Revolutionizing Efficient LLM Serving for LMaaS with Semantic-Based Request Length Prediction
Transformer-based generative Large Language Models (LLMs) have shown considerable strength in a broad range of Natural Language Processing (NLP) tasks. Numerous applications benefit from its wide applicability; however, for most developers, the expense of training and implementing these models is frequently prohibitive. For this, top AI firms like OpenAI, Google, and Baidu offer a language model-as-a-service (LMaaS) by granting access to their LLMs through APIs.
LMaaS Architecture
Application developers provide the LLM service with user input messages and particular instructions in an LMaaS scenario. To provide better quality of service (QoS) and support more customers, service providers strive to decrease response times and boost throughput. However, there are inefficiencies in the way that current systems, such as TensorFlow Serving and Triton Inference Server, handle queries. They do it in a first-come, first-served (FCFS) fashion with a predetermined batch size. These systems employ limited batch sizes, which restricts the GPUs’ capacity for parallel computation to prevent out-of-memory (OOM) issues.

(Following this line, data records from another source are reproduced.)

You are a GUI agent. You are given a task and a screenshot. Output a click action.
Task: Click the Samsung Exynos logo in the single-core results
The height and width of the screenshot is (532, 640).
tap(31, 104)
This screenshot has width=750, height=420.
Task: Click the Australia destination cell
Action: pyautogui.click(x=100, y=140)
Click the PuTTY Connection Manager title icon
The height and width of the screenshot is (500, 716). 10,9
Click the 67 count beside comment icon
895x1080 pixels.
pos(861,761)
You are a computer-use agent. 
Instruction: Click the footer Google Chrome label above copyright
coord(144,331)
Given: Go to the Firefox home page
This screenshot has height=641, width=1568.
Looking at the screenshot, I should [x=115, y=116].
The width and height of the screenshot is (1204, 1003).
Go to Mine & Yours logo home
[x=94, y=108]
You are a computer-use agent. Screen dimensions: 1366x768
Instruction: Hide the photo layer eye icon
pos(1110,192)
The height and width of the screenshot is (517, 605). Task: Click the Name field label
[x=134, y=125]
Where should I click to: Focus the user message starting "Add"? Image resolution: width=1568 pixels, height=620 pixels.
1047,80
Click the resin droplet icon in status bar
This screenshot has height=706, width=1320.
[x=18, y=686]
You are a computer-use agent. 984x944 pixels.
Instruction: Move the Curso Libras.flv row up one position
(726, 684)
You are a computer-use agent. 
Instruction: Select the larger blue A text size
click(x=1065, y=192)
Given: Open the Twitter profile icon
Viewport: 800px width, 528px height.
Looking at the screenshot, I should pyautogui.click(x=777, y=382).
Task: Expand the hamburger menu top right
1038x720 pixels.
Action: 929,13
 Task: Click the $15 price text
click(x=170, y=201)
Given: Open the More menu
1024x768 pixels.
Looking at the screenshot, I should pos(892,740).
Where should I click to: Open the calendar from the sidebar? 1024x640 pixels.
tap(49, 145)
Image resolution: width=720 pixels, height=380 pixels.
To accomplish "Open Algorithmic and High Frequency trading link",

“In many applications, there is a positive correlation between the length of the text that is created and the text that is entered by the user.”
Continuous batching has been suggested to address this, which dynamically eliminates finished requests and adds new ones while processing. This approach frequently uses conservative GPU memory management techniques, which limit throughput by not taking full advantage of the GPUs’ parallel processing capacity. Although they promise to reduce memory, other strategies like model quantization and pruning may lower the caliber of the generated output.
A team of AI researchers from China has proposed Magnus, a system that employs application-level and user-level semantic information in conjunction with the length of the user’s input to forecast request generation lengths properly. Four parts make up Magnus: a batch scheduler, an adaptive batcher, a serving time estimator, and a generation length predictor. The generation length predictor estimates request lengths based on user input, application-level semantic characteristics, and user-level semantic features using a random forest regressor. In order to minimize computational waste, the adaptive batcher groups requests with similar projected lengths and chooses the right batch size.
Magnus Architecture
The batch scheduler chooses batches based on the highest response ratio next (HRRN) policy, minimizing request queue times and reducing response times, and the serving time estimator employs KNN regression to predict batch serving times in order to further improve QoS.
When Magnus’ prototype system was tested using ChatGLM-6B instances on NVIDIA V100 GPUs, it showed notable gains over the baselines in terms of serving latency, request throughput, and serving efficiency. The testbed’s experimental results showed that, in comparison to baseline approaches, Magnus increases request throughput by up to 234% and reduces response times by up to 89.7%. This enhancement demonstrates how well batch serving in LMaaS can be optimized by employing generation length estimates.
Performance Comparison
The proposed Magnus system has the potential to revolutionize the LMaaS landscape by providing efficient and scalable language model serving. With its ability to forecast request generation lengths accurately, Magnus can significantly improve the quality of service and support more customers, making it an attractive solution for developers and service providers alike.